SAN JUAN Y MARTÍNEZ, Cuba, 10 mars (IPS) – A l'approche de la fin de la moisson, les gens de la municipalité de San Juan y Martínez, à Cuba, qui se vante des plus belles plantations de tabac au monde, voient leurs espoirs d'une saison abondante anéantis par des pluies d'hiver inattendues.

“Cela a été une mauvaise année, une année rebelle comme nous l'appelons. Il y a eu beaucoup de pluies, ce qui a pourri les plantes. Le tabac a besoin de soleil dans la journée et de la fraîcheur la nuit”, a déclaré à IPS, Dámaso Rodríguez, 67 ans, un ouvrier dans la plantation de Valle, dans cette municipalité, à 180 kilomètres à l'ouest de La Havane, dans la province de Pinar del Río.

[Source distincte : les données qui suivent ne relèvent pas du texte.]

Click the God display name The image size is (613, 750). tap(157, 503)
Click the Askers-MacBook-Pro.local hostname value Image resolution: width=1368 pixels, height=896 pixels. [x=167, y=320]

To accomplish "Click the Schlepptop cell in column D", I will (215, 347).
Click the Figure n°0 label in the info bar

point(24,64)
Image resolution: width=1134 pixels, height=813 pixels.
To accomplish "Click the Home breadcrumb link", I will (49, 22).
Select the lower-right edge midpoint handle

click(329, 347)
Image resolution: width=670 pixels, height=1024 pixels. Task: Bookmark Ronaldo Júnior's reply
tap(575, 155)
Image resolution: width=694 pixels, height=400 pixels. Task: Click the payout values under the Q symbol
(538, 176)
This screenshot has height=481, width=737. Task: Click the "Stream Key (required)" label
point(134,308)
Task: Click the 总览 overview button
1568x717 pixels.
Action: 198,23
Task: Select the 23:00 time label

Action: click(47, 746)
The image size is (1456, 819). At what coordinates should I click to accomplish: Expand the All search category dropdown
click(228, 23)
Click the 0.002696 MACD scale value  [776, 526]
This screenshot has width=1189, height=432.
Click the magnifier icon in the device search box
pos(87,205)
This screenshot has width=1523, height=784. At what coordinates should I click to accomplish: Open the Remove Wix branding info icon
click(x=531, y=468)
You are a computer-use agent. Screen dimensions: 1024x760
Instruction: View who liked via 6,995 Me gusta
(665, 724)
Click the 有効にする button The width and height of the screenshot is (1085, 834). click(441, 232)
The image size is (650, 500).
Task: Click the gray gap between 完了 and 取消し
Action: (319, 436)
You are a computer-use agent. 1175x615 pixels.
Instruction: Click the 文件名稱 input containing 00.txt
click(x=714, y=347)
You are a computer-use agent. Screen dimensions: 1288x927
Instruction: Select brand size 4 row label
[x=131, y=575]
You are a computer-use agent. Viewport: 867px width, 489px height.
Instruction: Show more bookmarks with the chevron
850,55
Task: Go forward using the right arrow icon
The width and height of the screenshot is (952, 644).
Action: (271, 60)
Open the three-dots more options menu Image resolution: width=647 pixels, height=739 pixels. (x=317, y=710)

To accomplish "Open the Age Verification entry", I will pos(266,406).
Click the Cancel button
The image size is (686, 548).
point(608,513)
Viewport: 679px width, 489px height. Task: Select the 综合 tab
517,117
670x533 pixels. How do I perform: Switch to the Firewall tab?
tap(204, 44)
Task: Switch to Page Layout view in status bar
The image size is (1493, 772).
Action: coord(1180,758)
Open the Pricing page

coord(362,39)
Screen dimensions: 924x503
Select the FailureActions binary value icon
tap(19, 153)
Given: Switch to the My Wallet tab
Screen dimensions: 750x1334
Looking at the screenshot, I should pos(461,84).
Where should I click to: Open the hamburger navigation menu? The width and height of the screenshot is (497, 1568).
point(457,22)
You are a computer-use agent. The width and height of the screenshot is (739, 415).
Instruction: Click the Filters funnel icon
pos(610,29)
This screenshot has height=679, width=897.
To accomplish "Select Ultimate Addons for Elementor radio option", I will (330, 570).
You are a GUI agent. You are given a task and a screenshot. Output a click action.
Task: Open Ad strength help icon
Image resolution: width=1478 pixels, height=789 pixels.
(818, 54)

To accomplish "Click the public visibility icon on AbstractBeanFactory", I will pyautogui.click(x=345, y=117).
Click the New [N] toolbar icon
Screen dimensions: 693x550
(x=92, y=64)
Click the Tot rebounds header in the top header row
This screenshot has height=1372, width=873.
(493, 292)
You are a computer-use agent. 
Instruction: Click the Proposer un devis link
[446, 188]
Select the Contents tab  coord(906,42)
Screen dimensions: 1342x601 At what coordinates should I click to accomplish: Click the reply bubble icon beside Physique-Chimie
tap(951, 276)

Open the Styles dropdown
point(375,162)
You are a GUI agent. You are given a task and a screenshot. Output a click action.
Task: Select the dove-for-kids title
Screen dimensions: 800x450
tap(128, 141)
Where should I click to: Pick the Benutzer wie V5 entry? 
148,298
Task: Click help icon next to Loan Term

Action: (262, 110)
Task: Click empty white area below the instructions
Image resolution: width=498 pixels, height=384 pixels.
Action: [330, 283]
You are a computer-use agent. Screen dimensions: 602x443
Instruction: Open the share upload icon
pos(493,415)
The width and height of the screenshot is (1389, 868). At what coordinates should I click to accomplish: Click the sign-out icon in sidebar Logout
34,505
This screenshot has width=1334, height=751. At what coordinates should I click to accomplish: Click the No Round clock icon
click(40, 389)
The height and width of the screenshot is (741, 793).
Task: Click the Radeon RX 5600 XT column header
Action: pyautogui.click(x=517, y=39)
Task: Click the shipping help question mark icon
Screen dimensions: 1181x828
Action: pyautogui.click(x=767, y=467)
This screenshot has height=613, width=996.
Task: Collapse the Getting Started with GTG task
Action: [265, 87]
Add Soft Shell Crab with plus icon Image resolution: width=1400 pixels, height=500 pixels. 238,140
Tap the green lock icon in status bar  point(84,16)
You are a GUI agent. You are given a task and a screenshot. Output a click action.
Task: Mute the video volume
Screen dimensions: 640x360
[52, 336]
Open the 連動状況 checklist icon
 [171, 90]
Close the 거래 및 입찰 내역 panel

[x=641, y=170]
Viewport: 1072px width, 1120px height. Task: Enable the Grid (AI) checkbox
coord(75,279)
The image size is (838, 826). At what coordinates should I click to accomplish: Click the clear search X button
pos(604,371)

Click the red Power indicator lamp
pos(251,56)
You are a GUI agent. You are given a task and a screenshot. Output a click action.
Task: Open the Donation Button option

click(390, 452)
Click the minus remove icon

“Nous sommes en retard dans les travaux champêtres”, a affirmé Yamilé Venero, une jeune ouvrière de tabac dans la même plantation. “Ce n'est pas la peine de planter à nouveau”, a ajouté María Teresa Ventos, une femme de 54 ans qui vient à chaque saison enfiler les feuilles de tabac sur de longues perches pour le séchage dans ce secteur agricole qui constitue une source d'emplois temporaires pour les femmes.

Depuis novembre 2013, lorsque la saison a commencé, il y a eu trop de pluie dans cette province qui était censée fournir 70 pour cent des 26.400 tonnes de feuilles de tabac prévues pour la récolte de 2013-2014. San Juan y Martínez et la municipalité voisine de San Luis ont été gravement touchées; ces deux municipalités fournissent 86 pour cent de tabac pour les cigares primés et coûteux de la Havane.

Des sources locales ont signalé la perte de 813 hectares à Pinar del Río et des dégâts partiels dans 1.000 autres hectares, sur le plan provincial de 15.000 hectares. Beaucoup de fermes ont dû arracher leurs plants de tabac et replanter plus de trois fois.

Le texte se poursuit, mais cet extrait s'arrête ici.